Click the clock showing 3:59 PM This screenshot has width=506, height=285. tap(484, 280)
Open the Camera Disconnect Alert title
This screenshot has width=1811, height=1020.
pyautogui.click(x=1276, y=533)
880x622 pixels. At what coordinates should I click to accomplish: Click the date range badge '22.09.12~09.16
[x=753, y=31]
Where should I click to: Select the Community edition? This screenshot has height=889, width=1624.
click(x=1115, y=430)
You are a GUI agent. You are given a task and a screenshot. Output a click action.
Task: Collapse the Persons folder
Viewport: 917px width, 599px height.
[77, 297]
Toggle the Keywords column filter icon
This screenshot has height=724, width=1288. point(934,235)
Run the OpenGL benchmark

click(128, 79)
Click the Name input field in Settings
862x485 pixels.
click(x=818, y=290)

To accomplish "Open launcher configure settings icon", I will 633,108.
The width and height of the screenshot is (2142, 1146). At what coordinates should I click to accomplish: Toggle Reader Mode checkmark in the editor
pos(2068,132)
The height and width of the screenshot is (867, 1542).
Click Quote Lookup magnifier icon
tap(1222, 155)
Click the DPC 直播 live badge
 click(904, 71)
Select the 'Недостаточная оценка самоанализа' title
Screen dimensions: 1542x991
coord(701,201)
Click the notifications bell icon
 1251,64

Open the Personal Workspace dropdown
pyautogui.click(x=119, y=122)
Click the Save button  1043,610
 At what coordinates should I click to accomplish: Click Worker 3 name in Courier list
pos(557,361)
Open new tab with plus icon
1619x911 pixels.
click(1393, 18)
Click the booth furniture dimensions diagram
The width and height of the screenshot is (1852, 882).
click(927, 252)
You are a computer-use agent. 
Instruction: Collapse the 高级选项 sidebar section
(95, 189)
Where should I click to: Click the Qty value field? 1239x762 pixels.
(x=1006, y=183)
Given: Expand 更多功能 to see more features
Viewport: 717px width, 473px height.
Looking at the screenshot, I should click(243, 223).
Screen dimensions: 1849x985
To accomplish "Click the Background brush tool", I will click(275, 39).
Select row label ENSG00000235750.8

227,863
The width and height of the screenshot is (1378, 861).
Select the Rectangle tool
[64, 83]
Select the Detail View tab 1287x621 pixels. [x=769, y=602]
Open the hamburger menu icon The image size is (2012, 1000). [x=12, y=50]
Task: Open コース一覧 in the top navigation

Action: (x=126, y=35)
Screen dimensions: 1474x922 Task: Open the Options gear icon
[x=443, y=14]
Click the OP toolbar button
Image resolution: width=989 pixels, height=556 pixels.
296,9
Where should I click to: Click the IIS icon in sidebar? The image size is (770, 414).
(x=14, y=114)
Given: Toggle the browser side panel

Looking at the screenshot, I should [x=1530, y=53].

> _ACTIVITY_
In the listing above, find the line with "Click the DPC 直播 live badge" and the line with "Click the Save", then print exactly those two lines and every line between them, and nothing more.

> _ANSWER SECTION_
Click the DPC 直播 live badge
 click(904, 71)
Select the 'Недостаточная оценка самоанализа' title
Screen dimensions: 1542x991
coord(701,201)
Click the notifications bell icon
 1251,64

Open the Personal Workspace dropdown
pyautogui.click(x=119, y=122)
Click the Save button  1043,610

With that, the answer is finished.